Görev A: Sayfa alıntısına göre muhakemede vasat ve meşru yol, hüküm verirken neye bakmayı gerektirir?

Sayfa alıntısı:
┌──
ŞER KONSORSİYUMU KAYBEDECEK!

 
Politikayı ve siyaseti; makam, mevki ve maddi kazanımlarına alet edenler, kendi çıkar ve menfaatlerini, milletin çıkar ve menfaatlerinden öncelikli görenleri  bahsimizin dışında tutarak, bu nev insanları zelil nefsi emmareleriyle baş başa bırakmaktan başka onlara karşı ne bir alakamız ve ne de bir sözümüz olduğunu öncelikle beyan ederiz.
 
Siyasi bir parti liderinden bir müçtehid veya bir İslam aliminin ahval ve harekatından sudur edecek davranışları ve ef’al ve akvalinin tereşşuhatı nev’inden bir harekat tarzını intizar edip beklemeği, eşyanın tabiatına zıt ve mümteni’ ve bu gibi beklentilere muntazır kalmanın da kendilerine fenalık etmek olduğu aşikardır. Fani ve hata yapmaya meyyal, her an ve her bir hadise de aciziyetiyle muztar kalabilmeye ve yaptığı hata ve cürümler ile de alçalıp sukut edebilecek meratibe namzet olan insanoğluna karşı, sevgisini yadederken; muhabbetini çok pahalıya satıp ifrat etmek, mübalağa ile alayı illiyyine çıkartmak, ya da; tenfir ederken kantarın topuzunu kaçırarak tefrit edip esfeli safiline sukut ettirecek kadar insaftan uzaklaşıp muvazenesiz meyelan ve cereyan’a iltizam etmemelidir.
 
Muhakemei usulde vasat ve meşru yol; kişinin hayr, hasenat ve iyiliklerinden ve kötülük ve şer’rinden çıkan netaic ve semeratını şer’i ve vicdani bir
kıstas, miyar ve ölçü ile mihenge vurarak, hasenatının seyyiatına mı, yoksa seyyiatının hasenatına mı, galebe çaldığına bakarak hüküm vermek, her faziletşinas insanın kârı olsa gerektir.
└──
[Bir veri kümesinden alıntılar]
┌──
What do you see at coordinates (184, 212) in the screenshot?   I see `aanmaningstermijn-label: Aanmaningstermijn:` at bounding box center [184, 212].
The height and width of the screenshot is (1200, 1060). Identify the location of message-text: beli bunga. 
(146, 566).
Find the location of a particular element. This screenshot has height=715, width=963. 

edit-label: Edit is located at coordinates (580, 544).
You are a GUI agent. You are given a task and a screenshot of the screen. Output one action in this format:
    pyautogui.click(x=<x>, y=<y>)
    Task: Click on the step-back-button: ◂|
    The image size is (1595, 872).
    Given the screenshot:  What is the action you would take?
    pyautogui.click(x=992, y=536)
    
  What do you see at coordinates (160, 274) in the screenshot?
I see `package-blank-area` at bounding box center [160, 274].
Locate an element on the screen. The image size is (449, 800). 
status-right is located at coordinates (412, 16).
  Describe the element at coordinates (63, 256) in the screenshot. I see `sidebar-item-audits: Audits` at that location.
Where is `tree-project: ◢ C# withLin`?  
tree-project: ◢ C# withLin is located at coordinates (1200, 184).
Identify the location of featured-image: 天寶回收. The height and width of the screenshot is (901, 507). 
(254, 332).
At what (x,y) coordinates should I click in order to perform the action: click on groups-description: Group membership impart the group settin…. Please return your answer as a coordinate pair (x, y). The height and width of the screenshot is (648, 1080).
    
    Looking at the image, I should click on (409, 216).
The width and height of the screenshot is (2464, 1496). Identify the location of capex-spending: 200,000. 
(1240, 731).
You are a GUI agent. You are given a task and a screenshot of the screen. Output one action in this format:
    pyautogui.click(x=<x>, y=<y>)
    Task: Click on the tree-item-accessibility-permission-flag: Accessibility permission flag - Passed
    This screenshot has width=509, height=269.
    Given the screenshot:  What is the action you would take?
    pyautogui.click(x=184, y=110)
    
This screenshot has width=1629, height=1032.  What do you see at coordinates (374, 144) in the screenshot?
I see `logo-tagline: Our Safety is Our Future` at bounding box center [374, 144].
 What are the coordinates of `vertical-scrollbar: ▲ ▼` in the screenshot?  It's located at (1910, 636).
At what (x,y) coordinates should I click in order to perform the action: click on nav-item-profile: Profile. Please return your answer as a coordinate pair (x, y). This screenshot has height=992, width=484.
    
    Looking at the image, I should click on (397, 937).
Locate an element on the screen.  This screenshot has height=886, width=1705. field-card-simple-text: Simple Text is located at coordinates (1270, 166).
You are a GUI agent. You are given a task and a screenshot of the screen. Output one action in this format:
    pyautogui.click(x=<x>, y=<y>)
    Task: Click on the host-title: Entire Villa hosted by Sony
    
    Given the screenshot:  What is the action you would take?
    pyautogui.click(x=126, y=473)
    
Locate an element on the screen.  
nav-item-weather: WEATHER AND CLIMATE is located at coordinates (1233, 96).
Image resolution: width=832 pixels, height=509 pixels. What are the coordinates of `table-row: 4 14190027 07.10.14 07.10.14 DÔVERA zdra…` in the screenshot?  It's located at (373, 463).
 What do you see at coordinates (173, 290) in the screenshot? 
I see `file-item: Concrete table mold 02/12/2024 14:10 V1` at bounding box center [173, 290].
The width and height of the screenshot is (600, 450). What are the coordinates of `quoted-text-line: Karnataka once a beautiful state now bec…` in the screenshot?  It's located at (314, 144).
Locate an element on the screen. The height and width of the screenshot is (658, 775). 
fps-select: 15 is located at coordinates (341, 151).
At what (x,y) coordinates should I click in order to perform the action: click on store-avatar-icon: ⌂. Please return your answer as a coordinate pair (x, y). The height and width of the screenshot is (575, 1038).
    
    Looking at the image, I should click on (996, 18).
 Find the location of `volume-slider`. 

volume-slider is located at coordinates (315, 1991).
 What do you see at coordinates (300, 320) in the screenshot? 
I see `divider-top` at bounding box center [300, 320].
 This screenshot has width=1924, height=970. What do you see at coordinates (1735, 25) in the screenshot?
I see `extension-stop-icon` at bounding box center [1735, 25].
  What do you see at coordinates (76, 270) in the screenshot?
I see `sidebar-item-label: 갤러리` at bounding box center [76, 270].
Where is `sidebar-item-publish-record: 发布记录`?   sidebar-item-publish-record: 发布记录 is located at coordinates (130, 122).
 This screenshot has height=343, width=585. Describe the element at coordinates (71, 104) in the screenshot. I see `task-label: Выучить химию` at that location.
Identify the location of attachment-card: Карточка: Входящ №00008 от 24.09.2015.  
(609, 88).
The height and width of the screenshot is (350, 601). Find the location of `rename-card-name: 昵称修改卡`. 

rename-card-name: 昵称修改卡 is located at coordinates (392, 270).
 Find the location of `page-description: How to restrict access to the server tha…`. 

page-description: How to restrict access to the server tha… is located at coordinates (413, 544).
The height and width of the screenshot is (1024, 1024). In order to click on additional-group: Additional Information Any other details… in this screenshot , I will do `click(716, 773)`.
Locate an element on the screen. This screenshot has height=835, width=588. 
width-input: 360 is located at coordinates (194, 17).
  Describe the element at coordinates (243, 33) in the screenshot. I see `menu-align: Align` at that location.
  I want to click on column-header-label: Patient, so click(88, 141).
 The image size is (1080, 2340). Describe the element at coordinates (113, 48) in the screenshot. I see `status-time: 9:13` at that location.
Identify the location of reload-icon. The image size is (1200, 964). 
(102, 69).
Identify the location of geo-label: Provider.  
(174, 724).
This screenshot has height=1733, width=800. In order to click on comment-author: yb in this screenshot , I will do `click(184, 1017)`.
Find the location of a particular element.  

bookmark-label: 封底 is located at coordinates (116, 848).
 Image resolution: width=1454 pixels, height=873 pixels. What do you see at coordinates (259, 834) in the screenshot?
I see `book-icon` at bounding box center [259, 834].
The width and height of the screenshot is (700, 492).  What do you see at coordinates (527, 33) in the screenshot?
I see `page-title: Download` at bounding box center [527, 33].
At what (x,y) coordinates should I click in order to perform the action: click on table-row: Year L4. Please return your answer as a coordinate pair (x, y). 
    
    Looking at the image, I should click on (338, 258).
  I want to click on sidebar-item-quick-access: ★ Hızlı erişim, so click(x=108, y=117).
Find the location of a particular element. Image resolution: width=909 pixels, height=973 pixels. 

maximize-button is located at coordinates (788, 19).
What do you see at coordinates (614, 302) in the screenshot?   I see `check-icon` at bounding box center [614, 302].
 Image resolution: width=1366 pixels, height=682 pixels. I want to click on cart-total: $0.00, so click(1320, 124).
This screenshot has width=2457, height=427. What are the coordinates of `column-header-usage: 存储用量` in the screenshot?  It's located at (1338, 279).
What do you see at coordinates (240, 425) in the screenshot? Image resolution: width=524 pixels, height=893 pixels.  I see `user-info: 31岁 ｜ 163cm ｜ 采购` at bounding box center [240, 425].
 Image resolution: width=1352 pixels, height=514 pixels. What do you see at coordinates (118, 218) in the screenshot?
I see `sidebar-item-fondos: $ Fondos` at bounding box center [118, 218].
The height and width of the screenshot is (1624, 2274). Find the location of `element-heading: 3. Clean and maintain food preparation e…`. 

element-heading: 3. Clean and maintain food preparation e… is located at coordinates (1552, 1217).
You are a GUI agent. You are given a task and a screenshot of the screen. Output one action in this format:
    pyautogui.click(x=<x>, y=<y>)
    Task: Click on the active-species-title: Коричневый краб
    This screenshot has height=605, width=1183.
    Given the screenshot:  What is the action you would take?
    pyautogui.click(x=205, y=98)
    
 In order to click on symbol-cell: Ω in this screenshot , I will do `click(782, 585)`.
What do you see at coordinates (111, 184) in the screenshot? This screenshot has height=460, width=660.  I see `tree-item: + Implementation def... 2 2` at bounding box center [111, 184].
└──
Görev B: Girdilerde "The width and height of the screenshot is (2464, 1496)." ifadesini içeren satırdan başlayın ve "coordinates (1270, 166)." ifadesini içeren satırdan sonra durun. Bu satırları boş olanları atlayarak "Sıra" ve "Girdi" sütunlarıyla bir Markdown tablosu olarak ifade edin.

Yanıt A: Kişinin hasenatının seyyiatına mı, yoksa seyyiatının hasenatına mı galebe çaldığına bakmayı gerektirir.

Yanıt B:
| Sıra | Girdi |
|---|---|
| 1 | The width and height of the screenshot is (2464, 1496). Identify the location of capex-spending: 200,000.  |
| 2 | (1240, 731). |
| 3 | You are a GUI agent. You are given a task and a screenshot of the screen. Output one action in this format: |
| 4 |     pyautogui.click(x=<x>, y=<y>) |
| 5 |     Task: Click on the tree-item-accessibility-permission-flag: Accessibility permission flag - Passed |
| 6 |     This screenshot has width=509, height=269. |
| 7 |     Given the screenshot:  What is the action you would take? |
| 8 |     pyautogui.click(x=184, y=110) |
| 9 | This screenshot has width=1629, height=1032.  What do you see at coordinates (374, 144) in the screenshot? |
| 10 | I see `logo-tagline: Our Safety is Our Future` at bounding box center [374, 144]. |
| 11 |  What are the coordinates of `vertical-scrollbar: ▲ ▼` in the screenshot?  It's located at (1910, 636). |
| 12 | At what (x,y) coordinates should I click in order to perform the action: click on nav-item-profile: Profile. Please return your answer as a coordinate pair (x, y). This screenshot has height=992, width=484. |
| 13 |     Looking at the image, I should click on (397, 937). |
| 14 | Locate an element on the screen.  This screenshot has height=886, width=1705. field-card-simple-text: Simple Text is located at coordinates (1270, 166). |